[Input rows]
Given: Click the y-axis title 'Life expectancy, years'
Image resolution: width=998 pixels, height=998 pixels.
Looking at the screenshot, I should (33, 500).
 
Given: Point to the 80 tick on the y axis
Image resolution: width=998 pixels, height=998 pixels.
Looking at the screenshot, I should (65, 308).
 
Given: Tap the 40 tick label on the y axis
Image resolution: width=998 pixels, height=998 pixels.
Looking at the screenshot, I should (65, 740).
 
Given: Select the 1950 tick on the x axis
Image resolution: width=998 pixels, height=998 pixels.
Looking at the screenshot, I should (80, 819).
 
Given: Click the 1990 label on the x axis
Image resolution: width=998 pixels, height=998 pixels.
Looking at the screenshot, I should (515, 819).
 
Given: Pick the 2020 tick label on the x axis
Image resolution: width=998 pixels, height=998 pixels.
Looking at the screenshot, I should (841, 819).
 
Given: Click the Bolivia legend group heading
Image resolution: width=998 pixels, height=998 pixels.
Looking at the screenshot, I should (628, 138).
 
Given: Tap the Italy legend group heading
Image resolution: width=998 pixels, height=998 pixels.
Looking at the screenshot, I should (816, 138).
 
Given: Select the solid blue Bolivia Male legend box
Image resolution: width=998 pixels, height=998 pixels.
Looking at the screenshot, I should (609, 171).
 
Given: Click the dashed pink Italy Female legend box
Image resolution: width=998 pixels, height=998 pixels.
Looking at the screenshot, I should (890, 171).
---
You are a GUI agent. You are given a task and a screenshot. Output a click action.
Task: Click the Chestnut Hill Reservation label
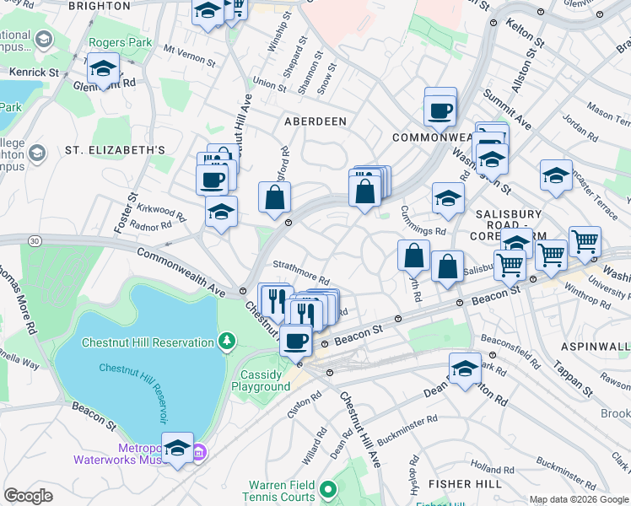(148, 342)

[What to work on] Please count the lines of the data above that contain the word "Italy" and reply with that number alone.

[Exercise result] 2